Without doubt, cash flow forecasting is a critical task that every manufacturer should undertake, especially in these current times. Often described as an early warning system, cash flow forecasting allows you to identify potential shortfalls in cash balances in advance and predict whether your business has sufficient funds to pay suppliers and employees.

With cash flow forecasting you can also spot problems with customer payments and see how quickly your customers are paying their invoices. Poor cash flow is generally the single largest reason for companies going out of business.
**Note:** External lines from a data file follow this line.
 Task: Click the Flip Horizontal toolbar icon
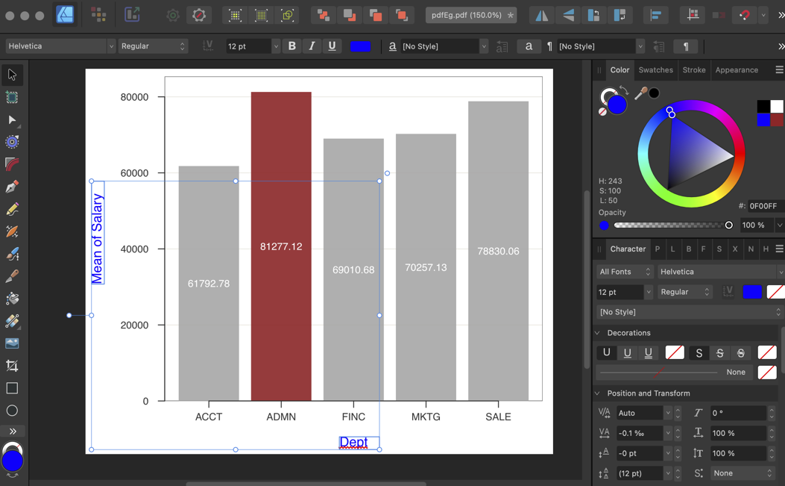tap(542, 15)
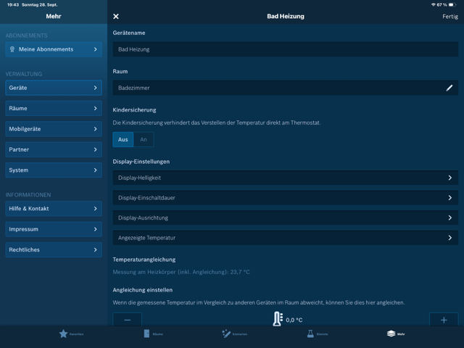Open the Räume tab icon

pos(146,334)
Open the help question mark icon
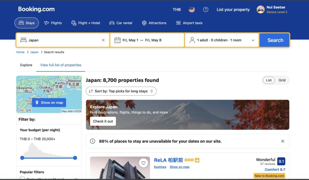The width and height of the screenshot is (309, 180). point(205,10)
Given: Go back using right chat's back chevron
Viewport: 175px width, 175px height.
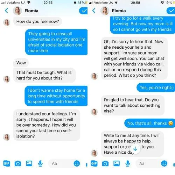Looking at the screenshot, I should click(x=94, y=11).
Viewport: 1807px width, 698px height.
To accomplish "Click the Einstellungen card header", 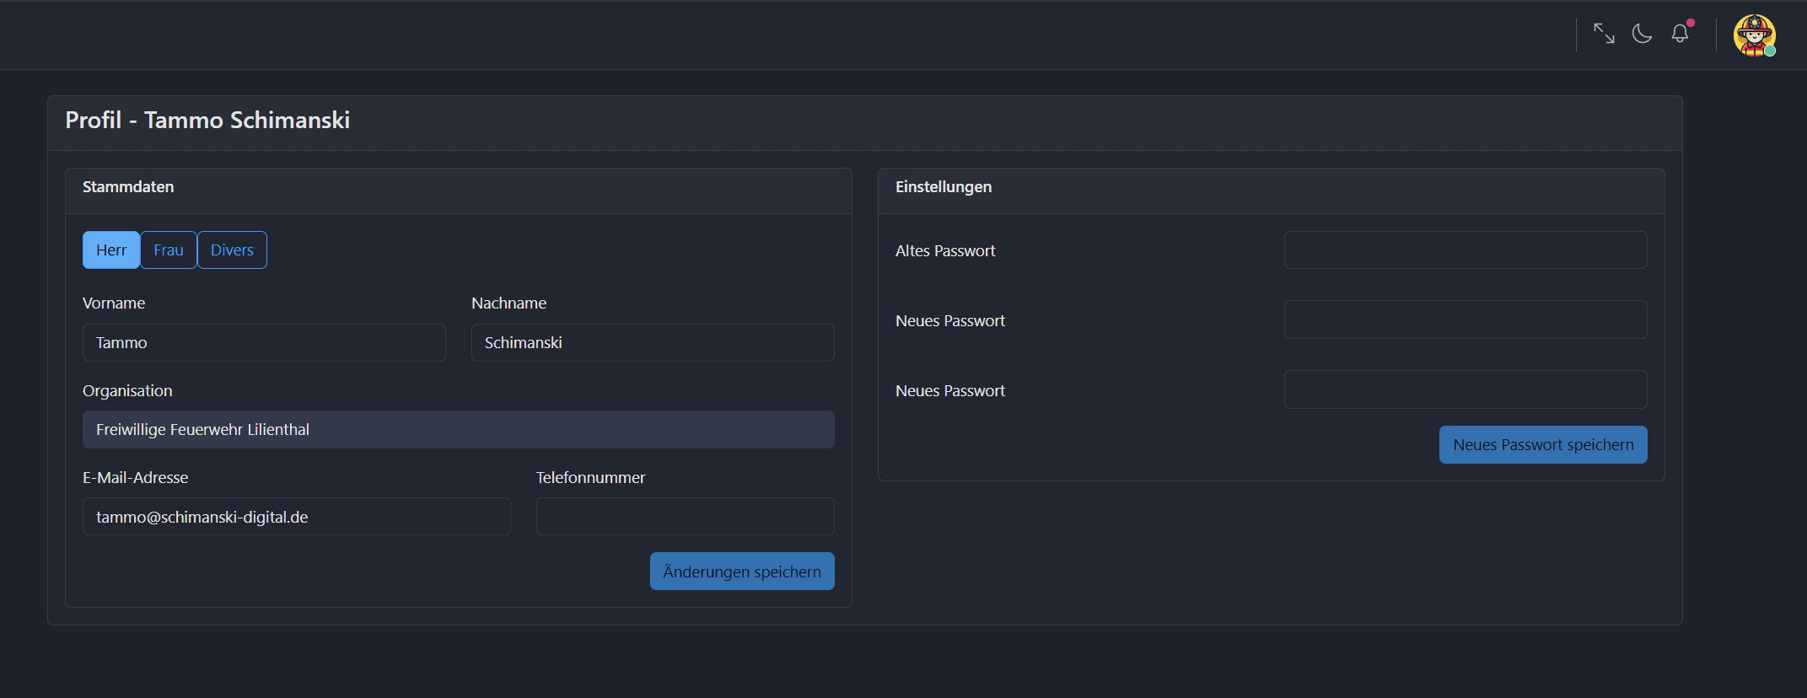I will coord(944,187).
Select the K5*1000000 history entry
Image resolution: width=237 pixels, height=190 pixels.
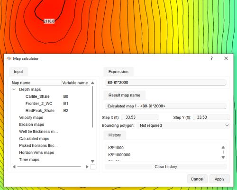(x=119, y=155)
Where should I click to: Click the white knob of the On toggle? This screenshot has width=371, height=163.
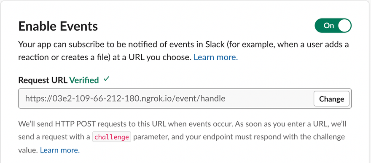tap(344, 26)
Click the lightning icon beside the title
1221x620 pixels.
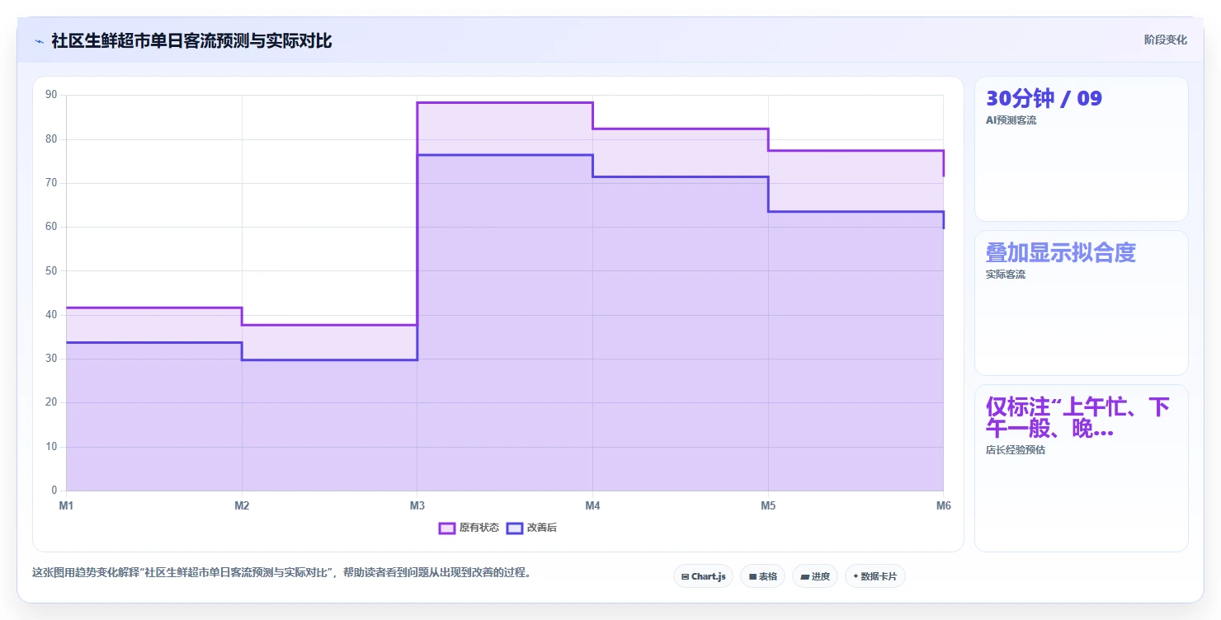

Yet cash flow forecasting continues to be neglected by many SMEs, possibly because it can be complex and takes time to manage. The good news is that E-Max ERP offers functionality to make cash flow forecasting for manufacturers a fast and easy process.

 

Integrated ERP automatically pulls the data from every department

 
Depending on the level of financial reporting a company is required to produce for its owners, cash flows can be complex documents tacked onto period end financial statements.

Typically produced in a spreadsheet, the data needs to be gathered from various departments across the company and manually entered. This can be a labour intensive activity, although if all employees strictly adhere to processes across the company, this can reduce the amount of time spent chasing the data.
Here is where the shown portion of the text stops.